Thursday, March 31, 2011

Earth to HP: Cisco's UCS is being sold here


Data center SVP McCool responds to "Planet Zircon" remark

Cisco has responded to assertions that it's selling its Unified Computing System on planets other than our familiar home, Planet Earth. As you recall, HP CEO Leo Aptoheker said HP never sees UCS in competitive data center bids despite Cisco's assertions that sales of UCS grew 700% year-over-year in its second fiscal quarter.
Apotheker said of UCS:
We hardly ever see them.
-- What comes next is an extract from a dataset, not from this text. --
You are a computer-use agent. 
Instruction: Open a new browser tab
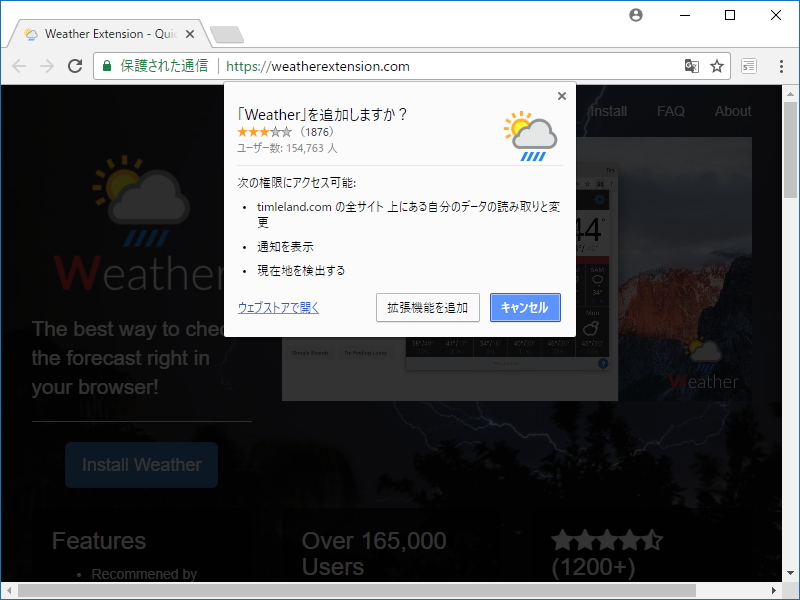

They must be selling on planet Zircon.
Well, Leo and HP better take a closer look right here on Planet Earth, says Cisco Senior Vice President John McCool. Cisco has 4,000 Earthling customers for UCS, which is on an annual run rate of $650 million, McCool blogged on the Cisco website:

I wanted to dispel a recent rumor in the marketplace that Cisco has gone (warp drives engaged, presumably) to a place called "Planet Zircon" to sell its industry-first and industry-leading Unified Computing System. Leaving aside for a moment that some of our competitors seem to be living in an alternate universe, UCS is actually selling quite well right here on planet Earth.
McCool says customers, competitors and other Cisco observers may have thought the company went too boldly where a router company has never gone before when it introduced UCS two years ago. Indeed, many were skeptical, as we chronicled.
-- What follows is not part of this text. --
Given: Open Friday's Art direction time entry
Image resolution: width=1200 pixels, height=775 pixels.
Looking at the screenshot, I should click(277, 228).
Cisco this week even added a few new servers to the UCS arsenal, along with a raft of other new data center goodies, including the expected Nexus 3000. Cisco also stretched its unified fabric from the top-of-rack switch into the server NIC and out to the core Ethernet and SAN switches.
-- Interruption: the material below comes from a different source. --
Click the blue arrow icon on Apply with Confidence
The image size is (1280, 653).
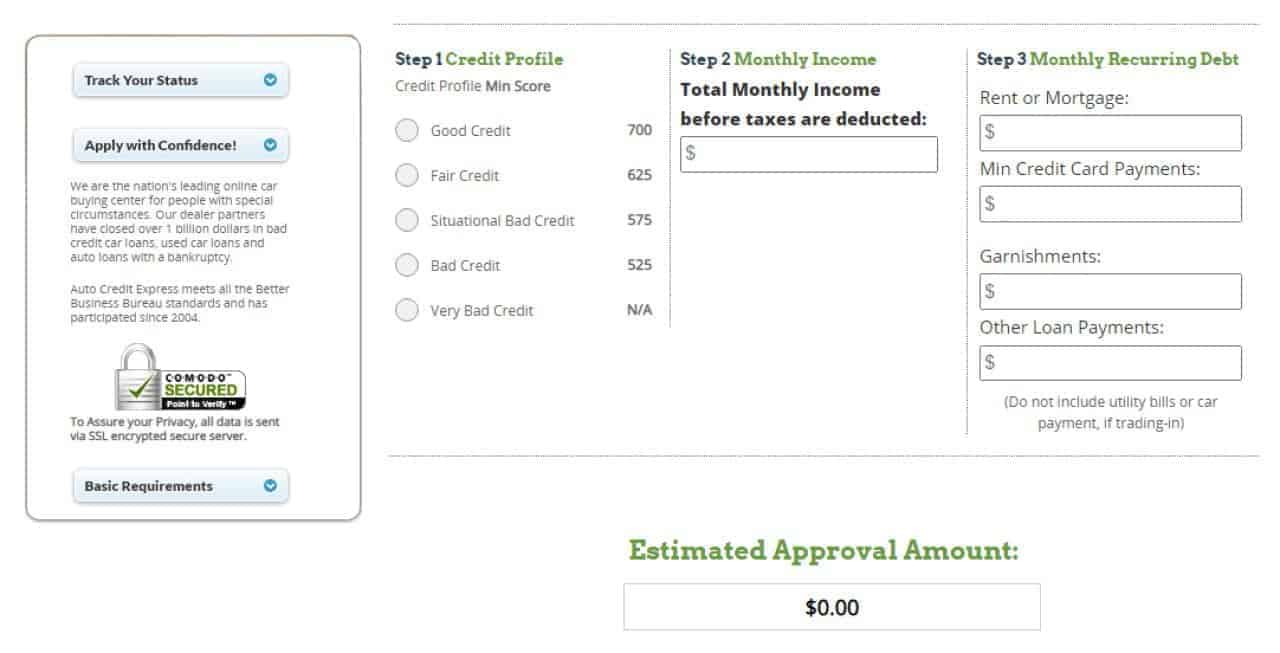(270, 145)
Still to come though, we are told, is the "Jawbreaker" fabric line and the role it plays - or doesn't play - with existing Nexus and FabricPath offerings.
But back to servers. If Cisco's numbers are accurate, UCS seems to be taking hold terrestrially, and perhaps on Planet Zircon as well. Our suspicion is, HP might not see them because UCS is most likely going into greenfields instead of HP and IBM server entrenchments. But with 4,000 customers and a run rate of $650 million, maybe it's HP and Apotheker who need to come back to Earth.